Dataset excerpts Start Marker

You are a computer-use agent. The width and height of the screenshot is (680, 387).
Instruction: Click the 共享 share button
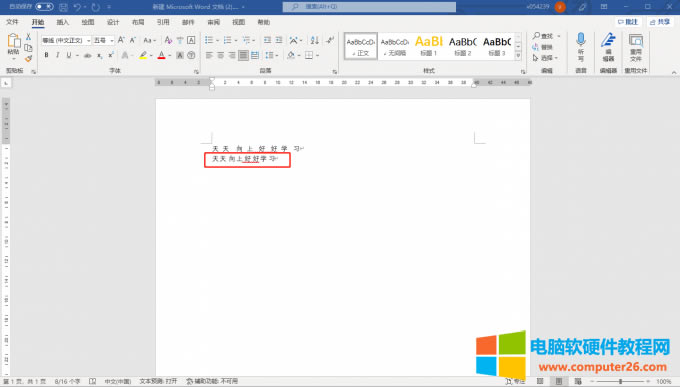click(x=660, y=22)
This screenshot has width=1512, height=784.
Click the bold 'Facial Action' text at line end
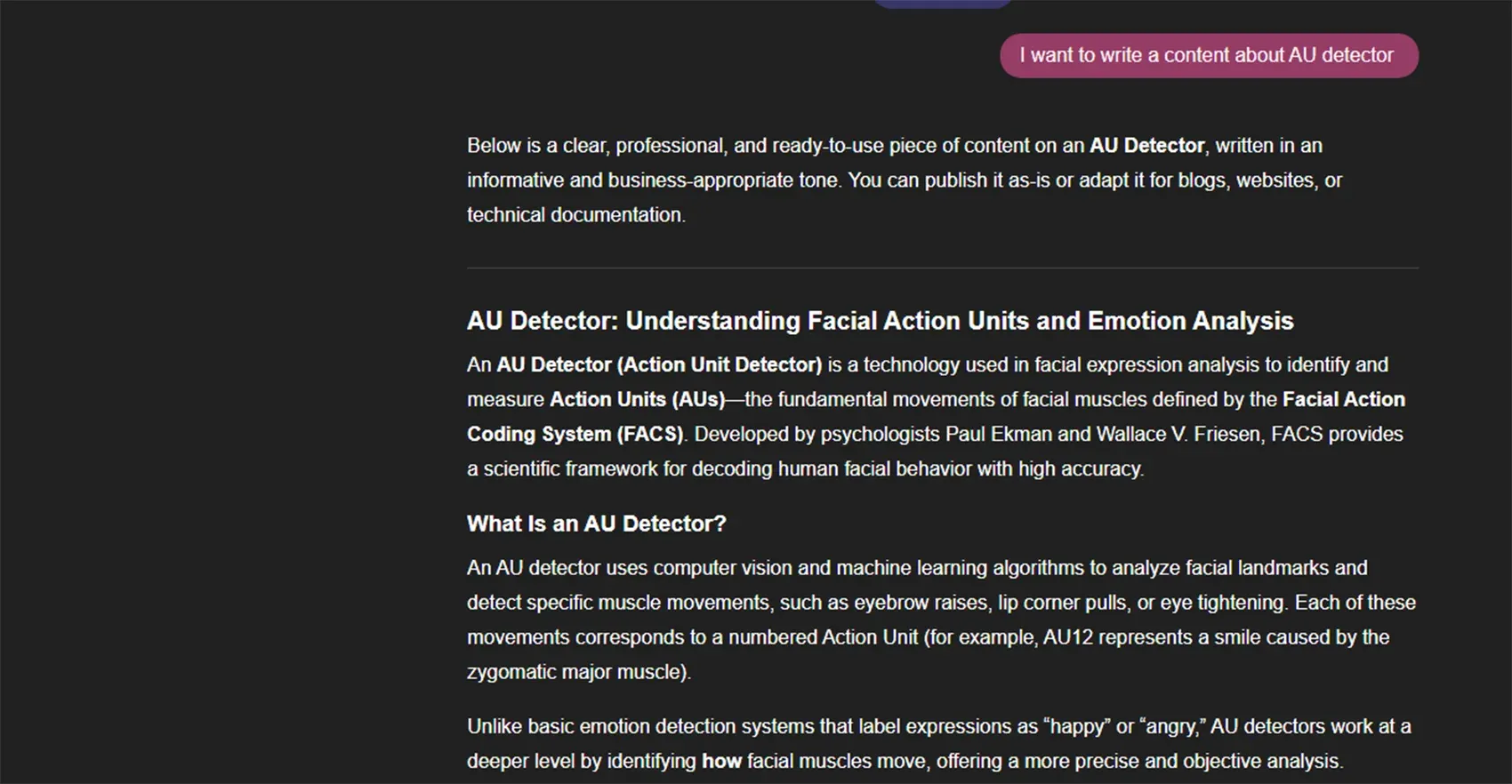[1343, 399]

Dataset excerpts End Marker

Your assignment:
Before copying the data, remove the pictures. Then repeat the rest exactly.

Exercise result:
You are a computer-use agent. The width and height of the screenshot is (680, 387).
Instruction: Click the 共享 share button
click(x=660, y=22)
This screenshot has width=1512, height=784.
Click the bold 'Facial Action' text at line end
[1343, 399]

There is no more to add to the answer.